The Jalapeno Pepper Ribbons are probably the coolest of the bunch when it comes to aesthetics. Green ribbons of peppers with slight hints of Red Bell Peppers floating amongst a ton of pepper seeds. First off on the flavor profile is the pickled Jalapenos, which when tried alone, have picked up a hint of sweetness from the Bell Peppers. Then comes the canola oil to finish things off.
With my first bite the heat caught me off guard. It hits the front of the tongue right away and builds slightly. I actually found myself doing a slight air suck which is something a Jalapeno product usually doesn’t do to me. Very nicely done!
Jalapeno; Taste: 7, Heat: 4.8

Confetti Peppers Mexican Pepper Ribbons Ingredients: Banana peppers, Red Bell peppers, canola oil. Vinegar, garlic, salt, sugar, spices.
Last up on the tasting caravan is the Mexican Pepper Ribbons. This one has a very distinctive yellow hue to it which brings back memories of sun bleached murals in many of my favorite Mexican restaurants back out in Los Angeles.
Despite this having the same ingredients list as the other ones, it does have a different flavor profile. The flavor of the Banana peppers are much more prominent here (read: less pickelish and more pepperish) and the garlic has a small presence as well. Then comes the slight sweetness and crunch of the Bell Peppers. There is a hint of vinegar and salt on the very back end which is then covered up by the canola oil. This is really a winner here!
The heat is there but boy does it take it’s sweet time making it’s presence. It starts out as a slight tingle then 2 minutes later it’s lightly dancing on my tongue. Not a medium heat, but enough to know that this product has a little bite to it.

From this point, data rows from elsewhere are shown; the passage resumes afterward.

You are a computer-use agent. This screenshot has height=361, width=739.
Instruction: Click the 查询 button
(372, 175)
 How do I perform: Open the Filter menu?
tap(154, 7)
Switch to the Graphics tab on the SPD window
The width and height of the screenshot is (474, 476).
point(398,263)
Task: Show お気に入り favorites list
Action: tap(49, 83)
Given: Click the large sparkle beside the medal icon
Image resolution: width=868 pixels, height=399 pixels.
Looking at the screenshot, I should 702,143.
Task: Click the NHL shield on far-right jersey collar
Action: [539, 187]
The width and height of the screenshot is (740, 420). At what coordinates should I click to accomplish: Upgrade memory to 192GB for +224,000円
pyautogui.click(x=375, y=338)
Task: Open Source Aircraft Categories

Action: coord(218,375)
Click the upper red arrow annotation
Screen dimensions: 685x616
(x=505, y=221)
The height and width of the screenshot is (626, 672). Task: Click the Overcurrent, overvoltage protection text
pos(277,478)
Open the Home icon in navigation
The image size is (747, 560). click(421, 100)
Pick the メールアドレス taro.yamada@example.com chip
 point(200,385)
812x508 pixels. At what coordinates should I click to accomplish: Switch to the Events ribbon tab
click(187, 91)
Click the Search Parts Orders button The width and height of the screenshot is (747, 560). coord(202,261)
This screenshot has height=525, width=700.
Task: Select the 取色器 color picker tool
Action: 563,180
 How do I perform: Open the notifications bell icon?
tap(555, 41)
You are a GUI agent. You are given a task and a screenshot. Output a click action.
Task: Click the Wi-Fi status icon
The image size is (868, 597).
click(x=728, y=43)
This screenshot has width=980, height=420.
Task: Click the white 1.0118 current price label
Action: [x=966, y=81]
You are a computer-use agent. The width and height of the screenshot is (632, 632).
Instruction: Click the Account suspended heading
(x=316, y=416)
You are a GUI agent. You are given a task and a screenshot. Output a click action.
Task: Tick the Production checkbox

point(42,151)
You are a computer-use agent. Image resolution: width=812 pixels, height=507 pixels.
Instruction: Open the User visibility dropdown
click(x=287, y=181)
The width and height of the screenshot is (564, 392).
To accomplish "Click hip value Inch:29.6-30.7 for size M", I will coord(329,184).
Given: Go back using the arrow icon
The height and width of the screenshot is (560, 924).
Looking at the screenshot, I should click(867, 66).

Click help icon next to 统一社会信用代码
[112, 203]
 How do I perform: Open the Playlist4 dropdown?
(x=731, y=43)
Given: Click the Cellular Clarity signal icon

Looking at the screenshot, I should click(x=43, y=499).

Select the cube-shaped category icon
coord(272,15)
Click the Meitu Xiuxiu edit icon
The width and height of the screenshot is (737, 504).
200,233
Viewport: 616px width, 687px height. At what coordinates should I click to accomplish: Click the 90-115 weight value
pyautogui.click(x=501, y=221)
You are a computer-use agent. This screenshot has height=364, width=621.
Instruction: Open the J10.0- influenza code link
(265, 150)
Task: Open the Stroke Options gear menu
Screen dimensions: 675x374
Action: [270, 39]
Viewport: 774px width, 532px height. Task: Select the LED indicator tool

Mexican; Taste: 7.5, Heat: 3.2
All in all, these are some very consistent products. While I wasn’t quite a fan of the slick aftertaste that the canola oil leaves you with, I am a fan of the non-vinegar taste of the pickled peppers. I would have liked to see a larger presence of spices as these products seem to be very pepper driven. My favorite thing to do with these was putting them on some warm bagels that had a nice coating of cream cheese already in place (the oil presence dies down at that point really well).